§ **YOUR GOAL**
Reproduce the records word for word, starting with the line containing "The image size" and ending with the line containing "pyautogui.click(x=975, y=964)", both lines included.

§ **RECORDS FOR THE TASK**
--- BEGIN ---
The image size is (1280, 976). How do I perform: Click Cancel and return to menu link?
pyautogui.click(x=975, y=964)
--- END ---
--- BEGIN ---
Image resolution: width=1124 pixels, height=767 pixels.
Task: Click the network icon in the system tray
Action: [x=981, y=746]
--- END ---
§ **CORRECT OUTPUT**
The image size is (1280, 976). How do I perform: Click Cancel and return to menu link?
pyautogui.click(x=975, y=964)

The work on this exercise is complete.